The advocates also worked to share their experience with peers on campus. As students in the History Department’s Community, Memory, and Historical Practice internship seminar this fall, they further explored Truth’s life and work, presenting their findings shortly before the Thanksgiving holiday.

“I found [Truth] so inspirational because of her strength and resilience to continue fighting for herself, her family, and her people during a period where Black women had little to no power,” Castillo said.

“She was so iconic,” Gary added. “She’s a mother, she escaped to freedom with her infant daughter. She freed her son from slavery. She gave incredible speeches.”

While they secured an initial goal with the Sojourner Truth Day proclamations in Ulster County, Gary and Castillo are continuing to draw attention to the human rights activist’s legacy. They hope to expand Sojourner Truth Day as a statewide day of remembrance, and are also collaborating on a project to replace outdated language about Truth on a plaque outside the Ulster County Courthouse, where in 1828 Truth fought for her son to be freed from slavery.
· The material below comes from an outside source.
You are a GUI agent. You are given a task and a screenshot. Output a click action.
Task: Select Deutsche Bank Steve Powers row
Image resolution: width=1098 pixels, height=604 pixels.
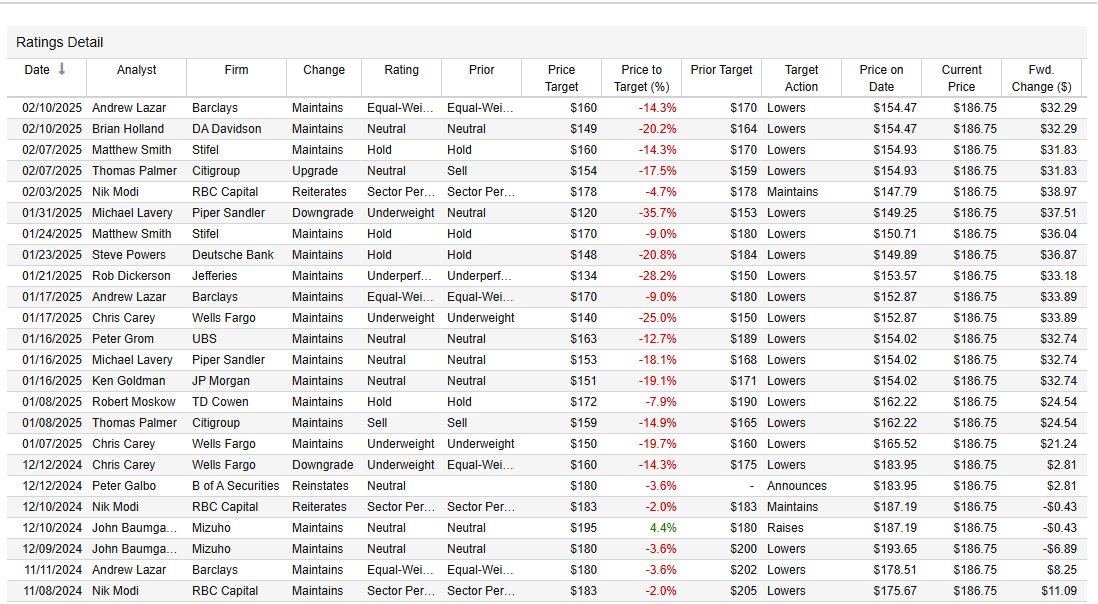pyautogui.click(x=545, y=255)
[UPDATE, Dec. 1: New York State Senator Michelle and Assemblymember Kevin Cahill ’77 (Political Science) have announced legislation designating Nov. 26 of each year as Sojourner Truth Day in the State of New York.]
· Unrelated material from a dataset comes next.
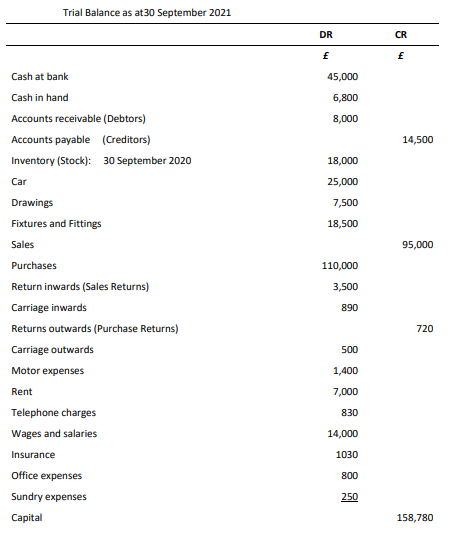Screen dimensions: 454x539
Task: Select the CR column header
Action: coord(401,35)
“There’s a lot more work to be done that I plan on being a part of,” said Gary.

More information on Sojourner Truth’s life and work is available through this special collection at the Sojourner Truth Library.


Thinking about other ways you can honor Truth’s legacy? Castillo, Gary and their partners at the Kingston YMCA Farm Project are asking the community to consider some of these actions:

Visit Sojourner Truth statues in Ulster County in Port Ewen, the Town of Esopus or in Highland at the Walkway Over the Hudson;

Take a walk on the Sojourner Truth Trail at Shaupeneak Ridge;

Read books about Sojourner Truth like “The Narrative of Sojourner Truth” and James Ransome’s children’s book “My Name is Truth: The Life of Sojourner Truth;”

Have bookstores and libraries create displays with Sojourner Truth books so people can gain knowledge about her;

Critique the language used when talking or reading about enslaved people;

Share what you have learned with friends and loved ones;

Donate to the Library at the A.J. Williams Myers African Roots Center;

Support Black-owned businesses (an internet search for Black-owned businesses in the Hudson Valley brings up many sources);

Listen to a podcast about Sojourner Truth;

Use the hashtag #SojournerTruthDay to share the ways she has been honored by those participating.